>> BEGIN PASSAGE PROVIDED
Parameter	Type	Description
`responseId`	`string`	ID from a previous tool result
`query`	`string`	Filter by query text
`queryIndex`	`number`	Filter by query index
`url`	`string`	Filter by URL
`urlIndex`	`number`	Filter by URL index

How GitHub Cloning Works

When fetch_content receives a GitHub URL:

Parse — Extracts owner, repo, ref, path, type (root/blob/tree)
Size check — Queries repo size via gh api. Skips if over threshold (default 350MB)
Clone — Shallow clone (--depth 1) to temp directory, cached for the session
Generate — Based on URL type:
- Root: Full directory tree + README content
- Tree: Directory listing for the specified path
- Blob: File content (with binary detection and 100K truncation)

Non-code GitHub URLs (issues, PRs, discussions, etc.) are fetched as normal web pages.

Architecture

index.ts          — Extension entry point, 3 tools, session management
├── config.ts     — Config with 30s TTL cache, env var overrides
├── storage.ts    — LRU storage (max 50 entries, session restore)
├── exa-search.ts — Exa API client
├── extract.ts    — Readability + Jina Reader content extraction
└── github-extract.ts — GitHub URL parsing, clone, tree/content generation

Development

# Install dependencies
npm install

# Run tests
npx vitest run

# Run tests in watch mode
npx vitest

# Load in pi for testing
pi -e ./index.ts

License

MIT
>> END PASSAGE PROVIDED
PROMPT 1 ▸ Restate the extension documentation from "Size check —" to "normal web pages.", swapping "temp directory" for "scratch directory".
PROMPT 2 ▸ According to the extension documentation, what is the default size threshold above which a GitHub repository is skipped?
>> BEGIN RECORDS PROVIDED
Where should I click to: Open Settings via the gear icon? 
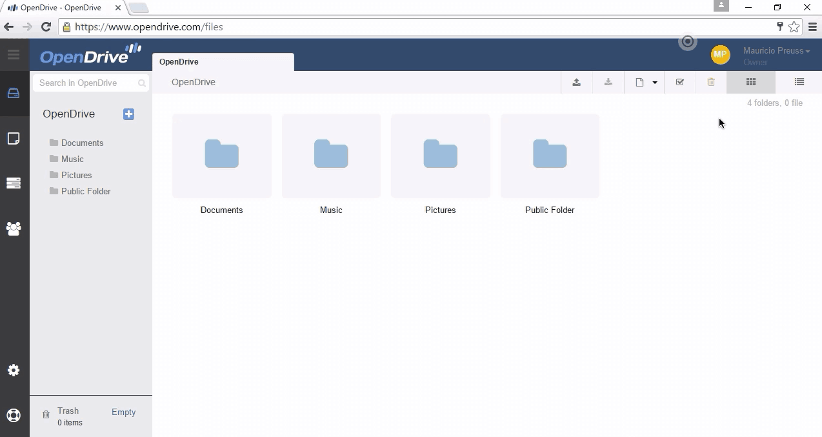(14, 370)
>> END RECORDS PROVIDED
>> BEGIN RECORDS PROVIDED
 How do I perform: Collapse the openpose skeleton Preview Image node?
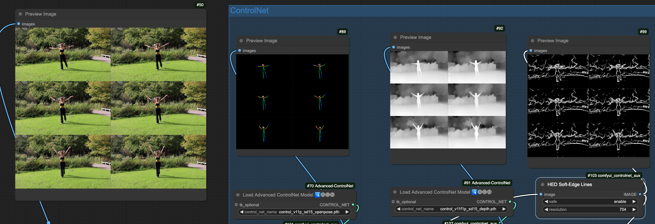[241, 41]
>> END RECORDS PROVIDED
TASK OUTPUT 1 ▸
Size check — Queries repo size via gh api. Skips if over threshold (default 350MB)
Clone — Shallow clone (--depth 1) to scratch directory, cached for the session
Generate — Based on URL type:
- Root: Full directory tree + README content
- Tree: Directory listing for the specified path
- Blob: File content (with binary detection and 100K truncation)

Non-code GitHub URLs (issues, PRs, discussions, etc.) are fetched as normal web pages.

TASK OUTPUT 2 ▸ 350MB